Earlier this month I reminded you to rethink your idea of the beach read and to broaden what you consider worthy of that title. Click here for that full post.
Today I have a follow up because GQ UK addressed the same issue earlier this week, publishing an article entitled, "The Best Beach Reads Are Long, Dark and Difficult – Really." From the intro to their list of suggestions:
So, what should you be reading as you singe on the sand? The longest, most difficult and most depressing books you can stomach. This might seem counterintuitive. It isn’t. If you’re up for taking on challenging books – which you should be, whether for dinner party bragging rights or simple aesthetic refinement – the next question is when to take them on. Trying to trudge through the anguished pages of Shuggie Bain or A Little Life in winter, with less than eight hours of sunlight a day, is a truly harrowing experience.
Which is why you should reserve those books for the beach. You’ve finally got enough time to crack the spines of properly long novels. Your attention span isn’t being picked apart by work emails or social engagements, so you can properly focus on intricate writing. And because you’re sitting in the sun, drink in hand, you’ve got enough mental fortification to submerge into the grimmest of plots without having your own mood brought down.
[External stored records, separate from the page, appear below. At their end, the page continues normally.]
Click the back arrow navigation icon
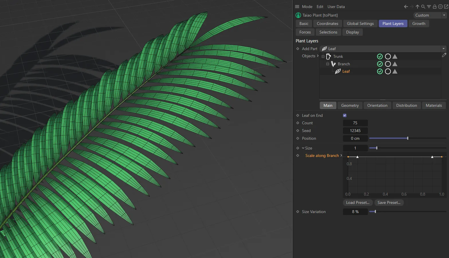[x=406, y=6]
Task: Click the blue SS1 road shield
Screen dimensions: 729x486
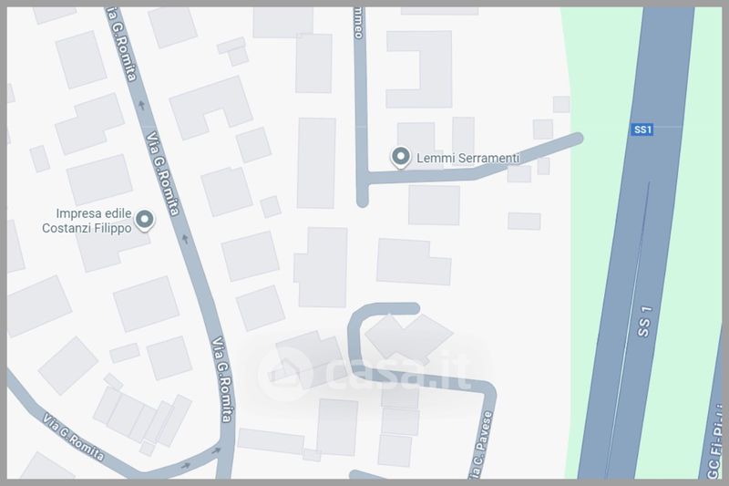Action: [x=642, y=129]
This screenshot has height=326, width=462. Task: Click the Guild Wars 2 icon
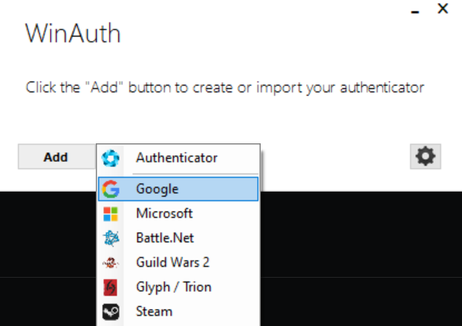111,263
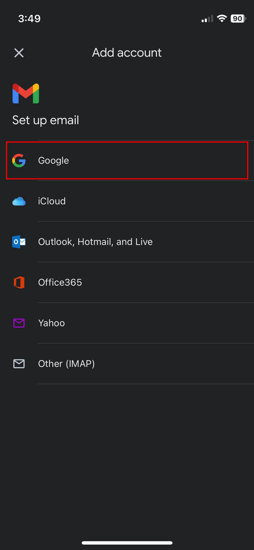Select the Google account option label
Viewport: 254px width, 550px height.
point(54,161)
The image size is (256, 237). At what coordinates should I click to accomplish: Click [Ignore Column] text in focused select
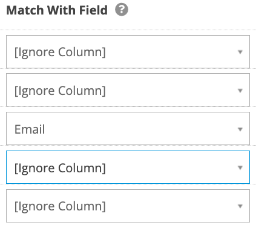point(60,168)
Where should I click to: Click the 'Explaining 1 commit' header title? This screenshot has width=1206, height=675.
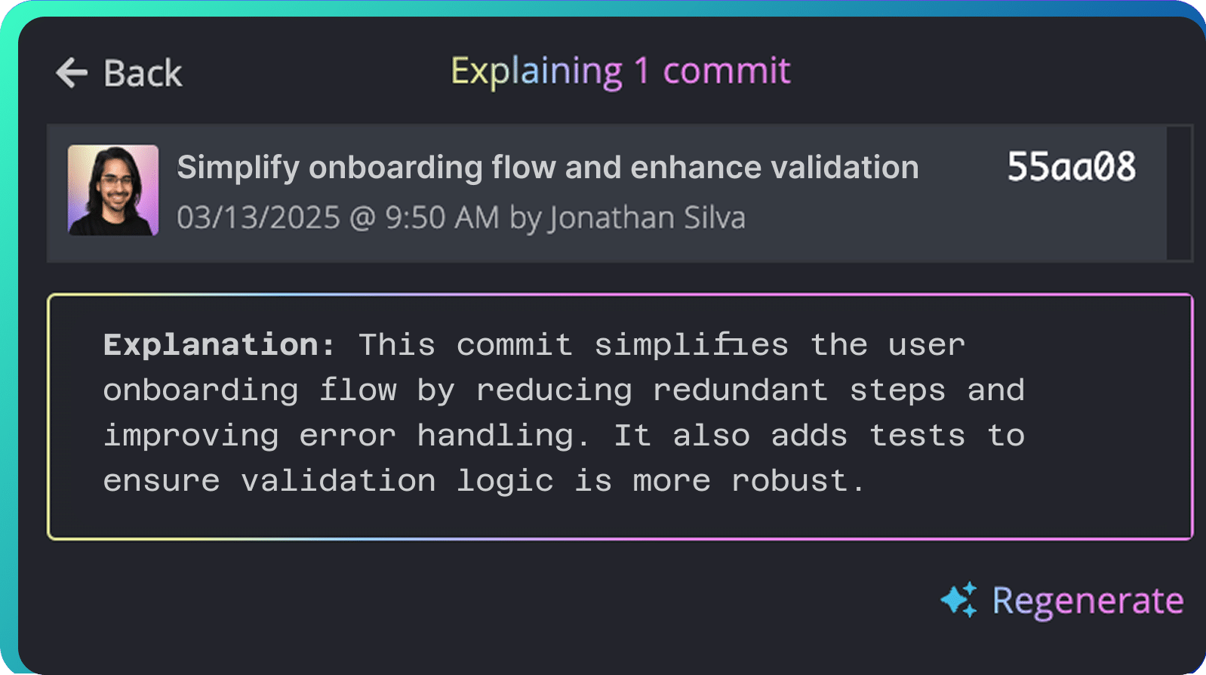pos(620,72)
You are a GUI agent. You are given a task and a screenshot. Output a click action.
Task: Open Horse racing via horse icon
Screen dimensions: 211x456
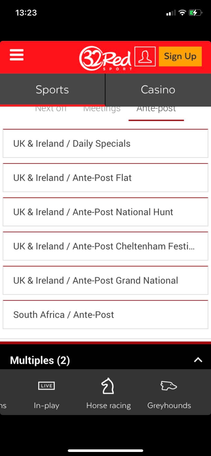108,386
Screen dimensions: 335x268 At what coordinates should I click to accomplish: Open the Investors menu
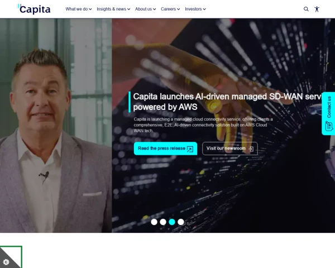tap(195, 9)
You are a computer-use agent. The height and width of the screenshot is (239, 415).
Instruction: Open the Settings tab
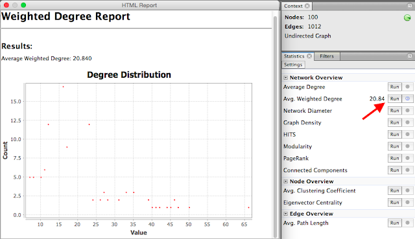[x=293, y=65]
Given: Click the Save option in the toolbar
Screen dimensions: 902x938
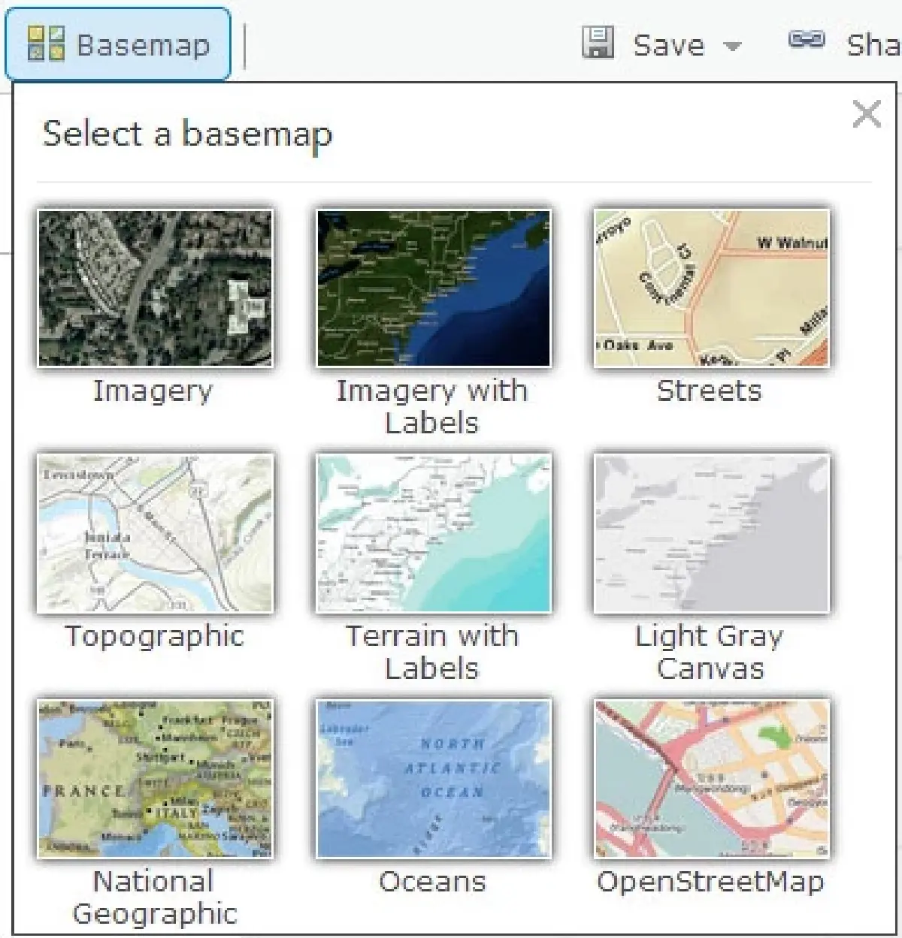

We’re not quite recommending you take full-fat academic theory poolside, as Sydney Sweeney and Brittany O’Grady did in the first series of The White Lotus – but here are some other suggestions, to make sure you don’t squander those precious weeks when you’re in peak reading mode.
I love this idea of thinking about the reading experience over the type of book when considering something a beach read. The idea that you should take a book that you know will need more of your attention (not less) to the beach makes so much sense. I encounter so many readers who want to read the more dense, complicated, or difficult books but just know they will not have the chunks of time needed to devote to said book.
[I for one often search these books out in audio precisely because I can carve out more time to read them while doing menial tasks or exercising. But I too have been known to take a difficult book on vacation precisely for the reasons mentioned-- especially when I have a long plane ride.]
Many of these readers would also never think of taking these books to the beach because so much of the marketing tells them that a "beach read" should be light and fluffy. But again, as I have noted many times, that is not true and perpetuating that idea with our displays and marketing does not allow us to help all readers.
Summer and/or vacation are often the only chance the vast majority of our patrons have read the 1-3 books survey data says the average American adult is reading per year. We need to be more open about the fact that ANY book can be a "beach read." And it is our job to use the RA Conversation to figure out what type of book people are looking for and not assuming if they are going to read it on a beach that it must be a certain preordained type of book. And yet, for some the "beach read" may 100% meet the traditional marketing and that is great too.
Check out this article from GQ UK though because it presents a specific type of reader and in doing that, it serves as a reminder to all of us that everyone comes in to us with reading preferences that are unique to them. And it is our job to figure those out and help them where they are, not where we think they should be.